CU-Boulder's Glenn Miller Archive Receives Major Gift Including Seldom-Heard Music
May 1, 2007
The University of Colorado at Boulder's extensive and well-known archive of 1930s and 1940s big band-era great Glenn Miller just got better with the addition of a major collection of artifacts from the estate of the late Richard C. March.
A longtime member of the Glenn Miller Society in England, March's collection includes numerous reels of Miller recordings, as well as books, manuscripts, records, photographs and posters of the famed musician. March died in November 2005.
"It is a magnificent collection," said Alan Cass, founder and longtime curator of the American Music Research Center's Glenn Miller Archive on the CU-Boulder campus. "It is one of the finest, personal, private collections in the world, and Mr. March was also a producer of recordings of big bands and, in particular, Glenn Miller in England."
The collection arrived at CU-Boulder this spring from England in two crates, each weighing 1,800 pounds.

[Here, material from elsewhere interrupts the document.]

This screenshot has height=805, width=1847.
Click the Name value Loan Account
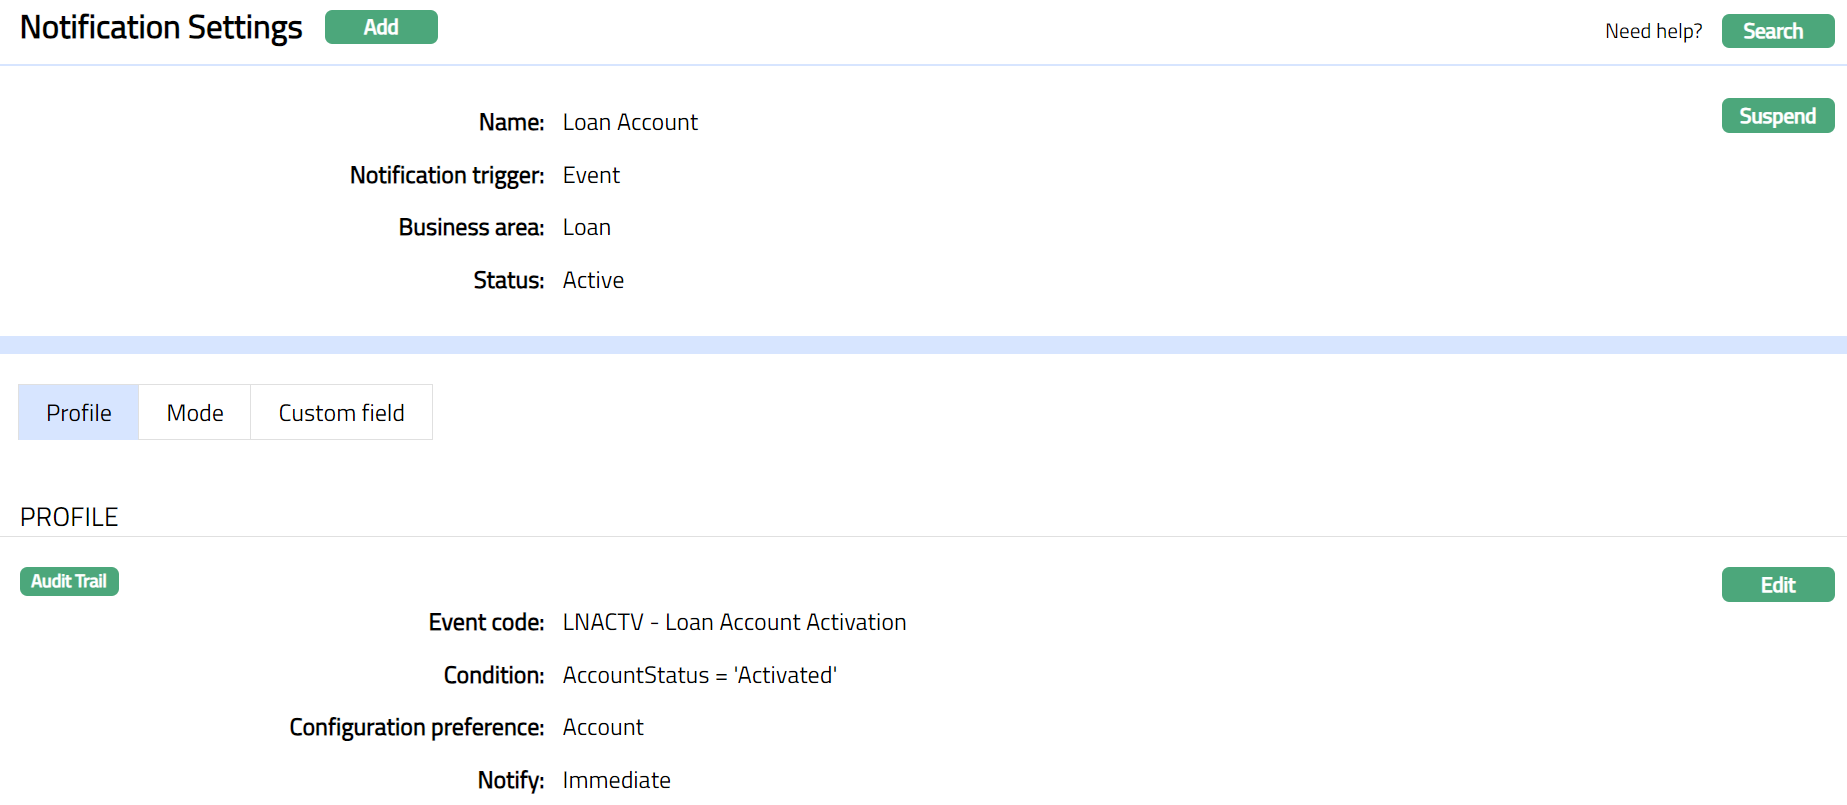(630, 122)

"It is with great pride that the March family has donated his extensive collection to the Glenn Miller Archive," said Patricia March, the wife of Richard March. "May it enrich those that wish to study, but most of all, enjoy it.
"I am sure that Richard would be very proud that his treasured collection is to be housed in such a prestigious institution as the University of Colorado where future generations can both access and appreciate it," she said. "I, my daughter Ann and my son Alan hope that it will bring great pleasure to many."

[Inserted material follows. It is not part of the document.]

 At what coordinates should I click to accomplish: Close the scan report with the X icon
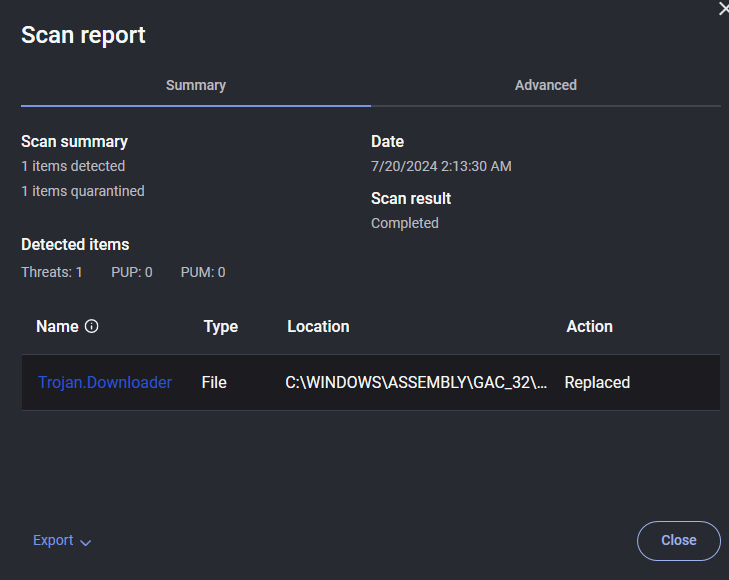(x=723, y=9)
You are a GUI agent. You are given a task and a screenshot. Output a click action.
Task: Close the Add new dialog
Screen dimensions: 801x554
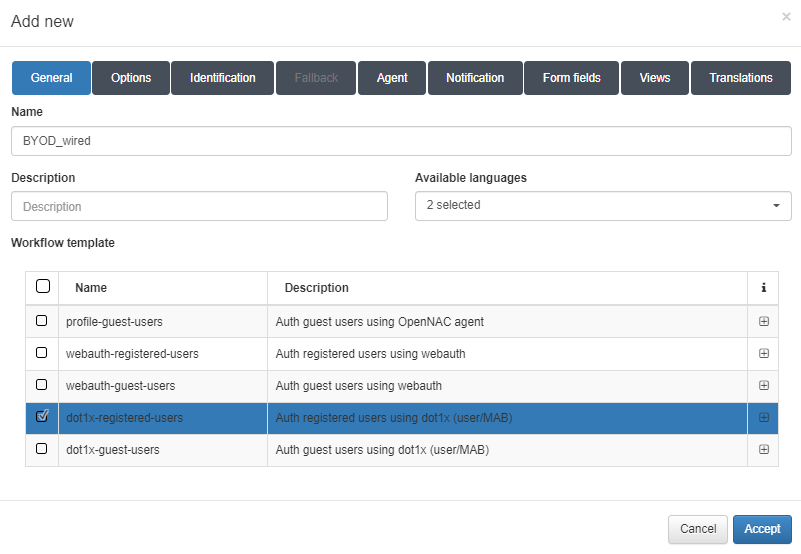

One of the highlights of the newly acquired collection is the radio broadcasts, according to Cass.
"Miller recorded many of his radio broadcasts, and the collection contains some uncirculated material," Cass said.
The Miller archive at CU-Boulder came about by chance in 1969 when Cass, who is distantly related to Miller as a second cousin of his late wife Helen, asked the campus alumni magazine to run a short story about the new archive. The hope was to have people who went to school with Miller donate their memorabilia.

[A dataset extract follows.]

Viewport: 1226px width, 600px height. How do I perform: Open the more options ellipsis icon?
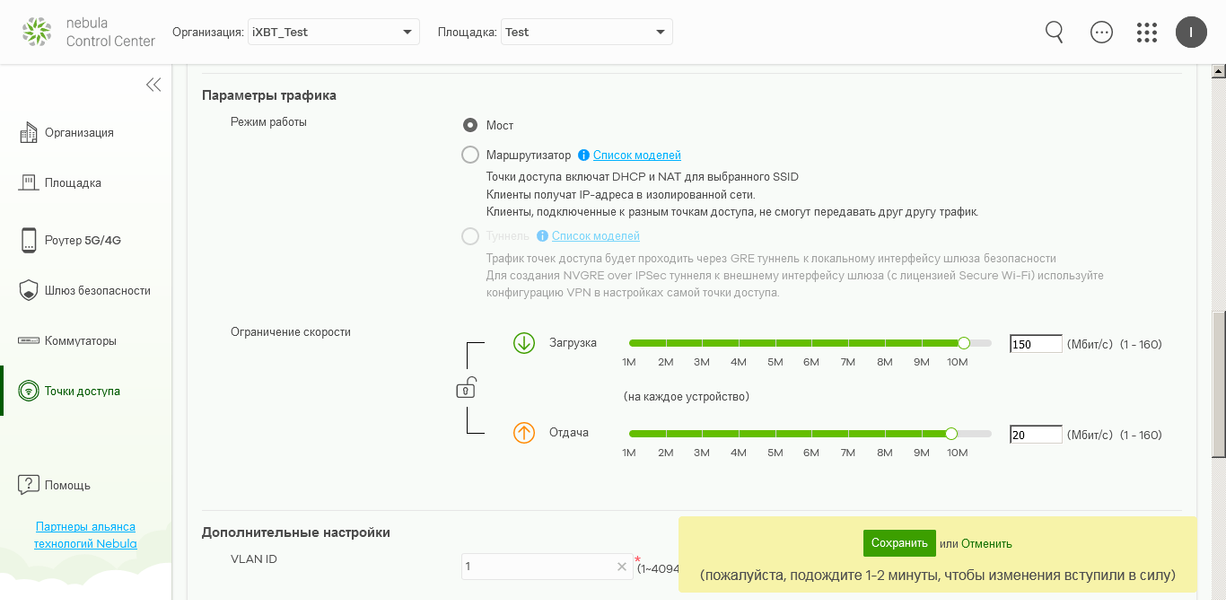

"Little did we know at the time but one of our alumni that received the magazine was a staff writer for United Press International," Cass said. "They didn't contact us but the next thing we knew they had run a story worldwide on the UPI wire and things started to arrive for the collection.
"It was a very humbling experience. I would receive maybe a tattered photograph from a fellow who said he had taken this picture at the Miller Army Air Force band in England just before he shipped out," he said. "And it had meant so much to him that he had saved it through all these years and felt that this was a good place to add this memento because he thought that it helped him get through the war experience."
Today the university is home to one of the most extensive Glenn Miller archives anywhere in the world, and is recognized by the Miller family as a repository. The only archive that is close in size and content is the Air Force Museum at Wright-Patterson Air Force Base in Dayton, Ohio, which focuses on Miller's military life, according to Cass.
What was once a small display case in a corner of the University Memorial Center now includes the first Gold Record ever given to a recording artist to signify the sale of over one million records, two of his four trombones known to exist today, all of his studio recordings and thousands of photographs, posters and letters.
The collection also includes material from other big bands including Benny Goodman, Duke Ellington, the Dorsey Brothers, Artie Shaw, Shep Fields, Count Basie and Harry James.
"We have artifacts that are museum quality, but we like to think of ourselves as an archive and research facility as well," Cass said.
Miller attended CU-Boulder in 1923, and though he did not graduate, he and his wife Helen, a CU alumna, always thought of Boulder and CU as home, according to Cass.
"They had a real love affair with the university over those many years," he said.